Organizers
Time
September 28th, Morning
Duration
3 hours
Short Description
Sparse modeling calls for constructing efficient
representations of data as a (often linear) combination of a few typical
patterns (atoms) learned from the data itself. Significant contributions to
the theory and practice of learning such collections of atoms (usually called
dictionaries or codebooks), and of representing the actual data in terms of them,
leading to state-of-the-art results in many signal and image processing and analysis tasks.
The first critical component of this topic is how to sparsely encode a signal
given the dictionary. After introducing the topic, the tutorial will
describe the state-of-the-art approaches in this area, ranging from greedy
algorithms to l1-optimization all the way to simultaneous sparse coding of
collections of signals.
The actual dictionary plays a critical role, and it has been shown once and
again that learned dictionaries significantly outperforms off-the-shelf ones
such as wavelets. The second part of this tutorial will present efficient
optimization methods for learning dictionaries adapted for a reconstruction task, and image processing applications where it leads to state-of-the-art results such as image denoising, inpainting or demosaicking.
The third part of the tutorial will discuss numerous applications where
the dictionary is not only adapted to reconstruct the data, but also
learned for a specific task, such as classification, edge detection
and compressed sensing. The last part presents recent new sparse models that go beyond classical sparse regularization. The tutorial concludes with the discussion of other frameworks closely related to sparse signal modeling and dictionary learning, as well as with a description of important open problems.
Preliminary Syllabus
- Introduction: What sparse coding and dictionary learning are about and why one should care?

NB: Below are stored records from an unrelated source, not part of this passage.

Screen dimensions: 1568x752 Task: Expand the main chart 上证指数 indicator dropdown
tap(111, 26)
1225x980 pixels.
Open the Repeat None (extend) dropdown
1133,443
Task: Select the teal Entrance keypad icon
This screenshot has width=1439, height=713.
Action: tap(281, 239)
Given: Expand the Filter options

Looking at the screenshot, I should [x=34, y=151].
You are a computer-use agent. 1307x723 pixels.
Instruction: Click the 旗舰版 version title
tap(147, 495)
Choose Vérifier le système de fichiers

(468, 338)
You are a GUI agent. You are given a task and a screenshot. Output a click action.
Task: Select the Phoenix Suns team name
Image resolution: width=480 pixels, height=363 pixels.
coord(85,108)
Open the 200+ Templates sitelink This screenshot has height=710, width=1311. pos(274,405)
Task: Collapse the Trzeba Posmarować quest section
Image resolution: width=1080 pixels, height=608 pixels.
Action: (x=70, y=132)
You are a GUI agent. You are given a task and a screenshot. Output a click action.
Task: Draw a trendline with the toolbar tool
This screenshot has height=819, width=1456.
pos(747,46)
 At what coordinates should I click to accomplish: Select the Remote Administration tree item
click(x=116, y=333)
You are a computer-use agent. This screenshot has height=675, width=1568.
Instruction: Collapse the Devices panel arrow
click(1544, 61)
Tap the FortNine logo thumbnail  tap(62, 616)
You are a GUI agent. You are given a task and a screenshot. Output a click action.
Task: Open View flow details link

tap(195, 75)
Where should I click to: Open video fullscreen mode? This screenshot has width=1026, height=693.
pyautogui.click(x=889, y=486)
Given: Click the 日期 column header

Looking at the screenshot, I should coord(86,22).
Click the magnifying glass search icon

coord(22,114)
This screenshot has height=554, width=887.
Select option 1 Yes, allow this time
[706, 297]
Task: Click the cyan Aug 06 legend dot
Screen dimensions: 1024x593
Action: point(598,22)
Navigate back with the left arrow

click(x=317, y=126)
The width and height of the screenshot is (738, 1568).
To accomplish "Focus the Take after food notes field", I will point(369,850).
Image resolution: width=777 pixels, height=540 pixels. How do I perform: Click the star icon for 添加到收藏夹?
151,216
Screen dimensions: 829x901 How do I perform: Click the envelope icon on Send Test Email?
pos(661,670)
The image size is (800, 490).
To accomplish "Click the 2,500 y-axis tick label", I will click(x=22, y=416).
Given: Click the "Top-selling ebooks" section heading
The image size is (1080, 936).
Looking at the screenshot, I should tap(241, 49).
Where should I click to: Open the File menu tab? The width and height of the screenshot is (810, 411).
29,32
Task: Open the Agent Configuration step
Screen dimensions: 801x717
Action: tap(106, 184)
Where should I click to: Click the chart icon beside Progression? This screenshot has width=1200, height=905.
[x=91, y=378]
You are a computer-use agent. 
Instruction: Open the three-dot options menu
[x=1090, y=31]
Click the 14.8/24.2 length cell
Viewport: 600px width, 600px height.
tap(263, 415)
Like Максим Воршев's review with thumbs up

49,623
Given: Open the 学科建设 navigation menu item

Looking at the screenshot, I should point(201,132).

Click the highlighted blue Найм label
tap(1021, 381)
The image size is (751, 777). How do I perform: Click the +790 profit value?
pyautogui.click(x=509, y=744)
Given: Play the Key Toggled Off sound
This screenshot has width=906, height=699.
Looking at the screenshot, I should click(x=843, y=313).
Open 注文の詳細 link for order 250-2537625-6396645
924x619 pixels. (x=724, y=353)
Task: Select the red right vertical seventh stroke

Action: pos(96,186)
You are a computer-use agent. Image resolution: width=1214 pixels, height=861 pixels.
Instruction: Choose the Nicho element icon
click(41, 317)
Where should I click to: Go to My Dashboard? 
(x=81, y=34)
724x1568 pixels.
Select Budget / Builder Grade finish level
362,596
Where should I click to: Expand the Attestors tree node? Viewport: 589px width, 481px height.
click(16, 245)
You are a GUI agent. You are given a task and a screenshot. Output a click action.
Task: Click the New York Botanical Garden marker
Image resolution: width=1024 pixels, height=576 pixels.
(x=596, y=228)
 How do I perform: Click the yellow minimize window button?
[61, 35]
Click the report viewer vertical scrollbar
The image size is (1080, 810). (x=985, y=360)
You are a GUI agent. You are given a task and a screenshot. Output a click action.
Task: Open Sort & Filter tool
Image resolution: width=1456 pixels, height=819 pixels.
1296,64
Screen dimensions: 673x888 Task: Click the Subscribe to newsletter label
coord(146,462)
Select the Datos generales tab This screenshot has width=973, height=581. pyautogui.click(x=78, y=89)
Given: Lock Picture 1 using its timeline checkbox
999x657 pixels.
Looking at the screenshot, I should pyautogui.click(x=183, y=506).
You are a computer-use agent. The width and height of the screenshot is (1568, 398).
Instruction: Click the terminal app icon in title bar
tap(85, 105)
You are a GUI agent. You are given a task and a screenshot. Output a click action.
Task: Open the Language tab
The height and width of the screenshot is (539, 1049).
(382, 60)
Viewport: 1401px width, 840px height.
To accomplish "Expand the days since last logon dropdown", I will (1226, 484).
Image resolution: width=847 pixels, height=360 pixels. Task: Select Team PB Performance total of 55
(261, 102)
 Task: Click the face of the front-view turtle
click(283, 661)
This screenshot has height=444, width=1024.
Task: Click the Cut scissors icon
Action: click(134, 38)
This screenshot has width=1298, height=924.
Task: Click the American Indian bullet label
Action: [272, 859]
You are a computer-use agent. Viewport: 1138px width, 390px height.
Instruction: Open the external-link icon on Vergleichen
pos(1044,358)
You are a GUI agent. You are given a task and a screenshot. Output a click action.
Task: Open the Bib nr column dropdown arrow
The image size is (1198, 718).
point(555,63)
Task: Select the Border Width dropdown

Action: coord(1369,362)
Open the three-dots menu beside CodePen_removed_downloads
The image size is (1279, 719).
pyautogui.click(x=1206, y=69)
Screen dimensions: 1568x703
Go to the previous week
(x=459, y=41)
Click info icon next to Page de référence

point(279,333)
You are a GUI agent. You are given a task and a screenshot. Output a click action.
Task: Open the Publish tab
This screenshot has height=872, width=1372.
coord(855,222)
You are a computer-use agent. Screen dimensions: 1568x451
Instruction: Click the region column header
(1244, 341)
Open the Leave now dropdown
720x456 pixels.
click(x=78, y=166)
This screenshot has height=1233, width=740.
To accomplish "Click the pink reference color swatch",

- Part I:Optimization techniques for sparse coding.
- Greedy algorithms
- Lasso and LARS
- Soft-thresholding based optimization
- Part II: Dictionary learning for reconstruction.
- Efficient optimization
- Image denoising
- Image inpainting and demosaicking
- Part III: Learning for the task
- Learning discriminative dictionaries
- Patch classification, edge detection/classification
- Learning for the sensing pipeline
- Part IV: New sparse models
- Grouped sparsity
- Structured sparsity
- Open questions and discussion
Course Material and Software
A Matlab toolbox for sparse decomposition and dictionary learning is available here.
The slides are now available:
Relevant References
Among the vast literature on sparse coding, here are a few selected publications. The list is preliminary and subject to modifications:
- B. Efron, T. Hastie, I. Johnstone, and R. Tibshirani. Least angle regression. Annals of
statistics, 32(2):407--499, 2004.
- J. Friedman, T. Hastie, H. Hölfling, and R. Tibshirani. Pathwise coordinate optimization.
Annals of statistics, 1(2):302--332, 2007.
- B. A. Olshausen and D. J. Field. Sparse coding with an overcomplete basis set: A strategy
employed by V1? Vision Research, 37:3311--3325, 1997.
- M. Elad and M. Aharon. Image denoising via sparse and redundant representations over
learned dictionaries.IEEE Transactions on Image Processing, 54(12):3736--3745, December
2006.
- J. Mairal, F. Bach, J. Ponce, and G. Sapiro. Online dictionary learning for sparse coding.
In Proceedings of the International Conference on Machine Learning (ICML), 2009.
- J. Mairal, M. Elad and G. Sapiro. Sparse representation for color image restoration. IEEE Transactions on Image Processing 17(1):53--69. 2008.
- J. Mairal, F. Bach, J. Ponce, G. Sapiro and A. Zisserman. Discriminative Learned Dictionaries for Local Image Analysis. IEEE Conference on Computer Vision and Pattern Recognition, 2008.
- J. M. Duarte-Carvajalino and G. Sapiro. Learning to sense sparse signals:
Simultaneous sensing matrix and sparsifying dictionary optimization.
IEEE Trans. Image Processing, 2009, to appear.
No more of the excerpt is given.